[The problem] With the pictures left out, retype exactly the lines below starting at the line that contains "You are a computer-use agent. 967x472 pixels." and ending at the line that contains "At what coordinates".

::: Data extract :::

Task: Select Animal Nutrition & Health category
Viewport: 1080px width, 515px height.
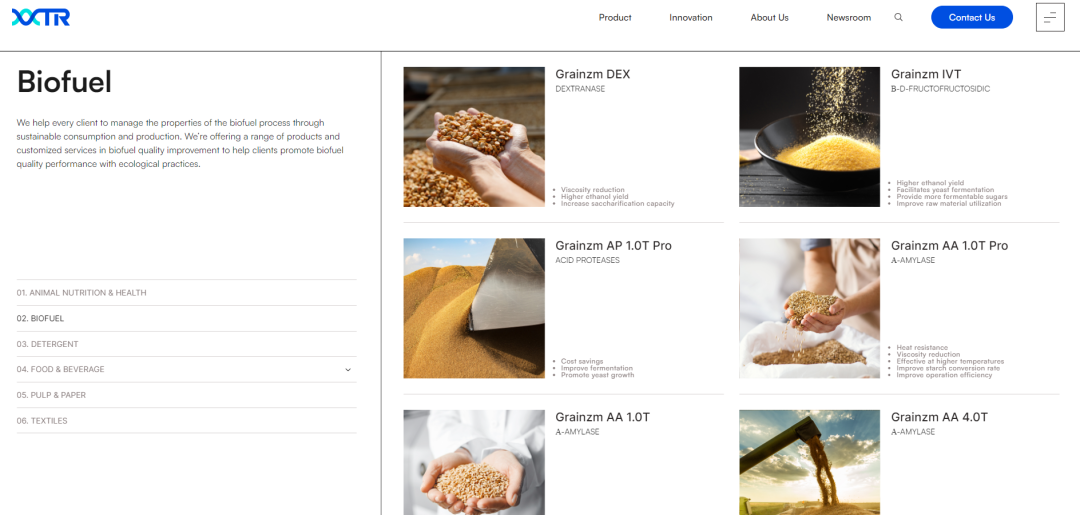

:::
::: Data extract :::

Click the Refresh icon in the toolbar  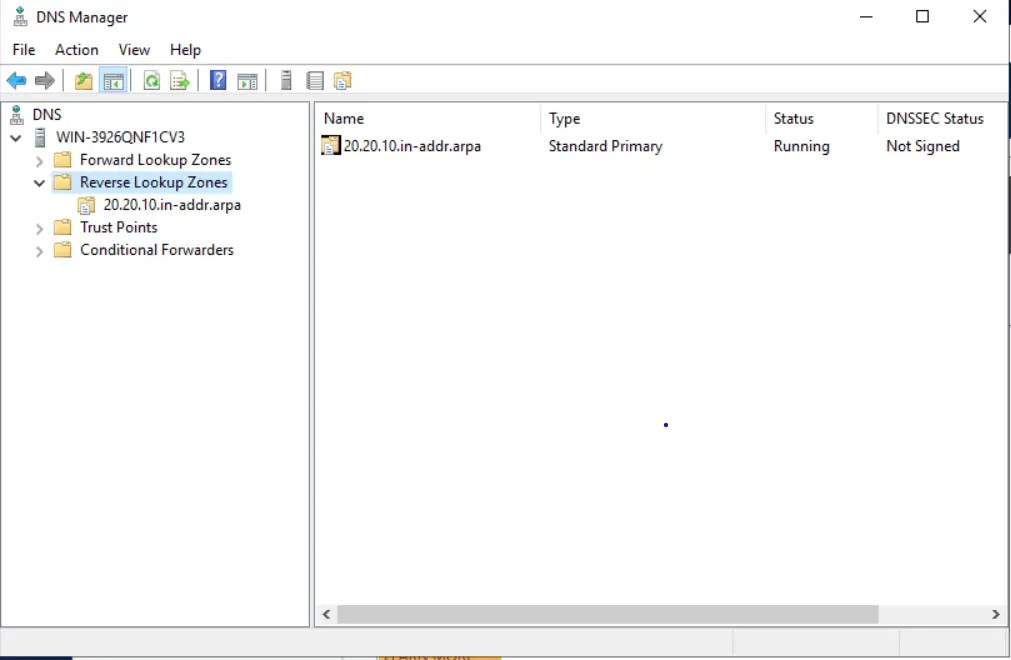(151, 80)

:::
::: Data extract :::

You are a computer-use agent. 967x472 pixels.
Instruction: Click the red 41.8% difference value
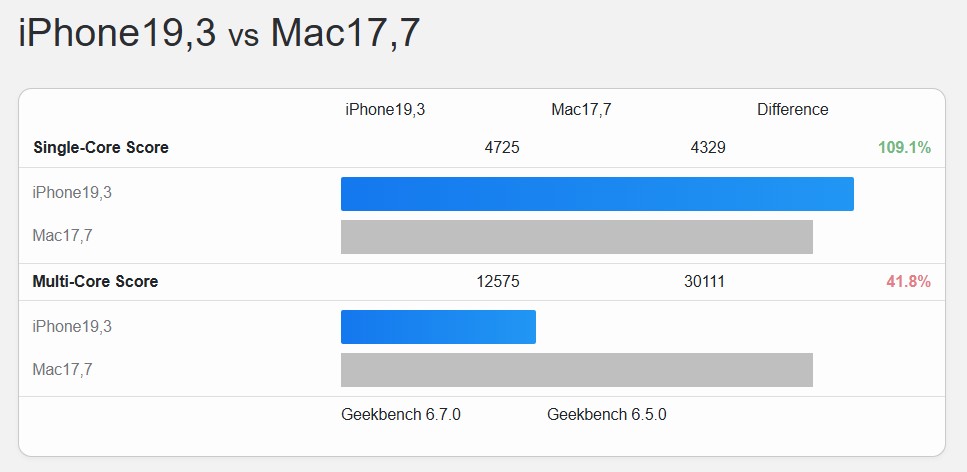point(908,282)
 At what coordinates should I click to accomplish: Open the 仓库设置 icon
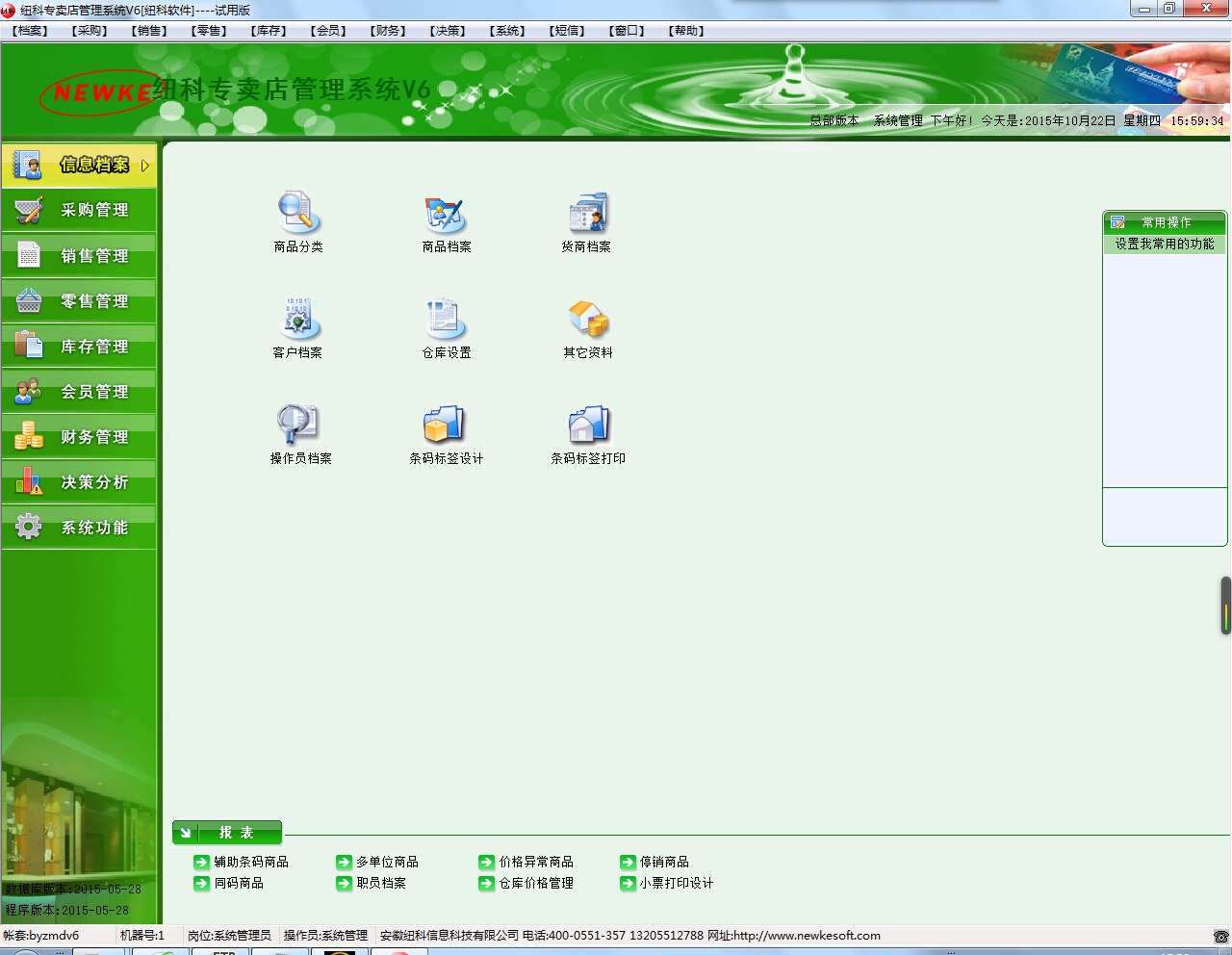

:::

[Solved problem]
You are a computer-use agent. 967x472 pixels.
Instruction: Click the red 41.8% difference value
point(908,282)
 At what coordinates should I click to accomplish: Open the 仓库设置 icon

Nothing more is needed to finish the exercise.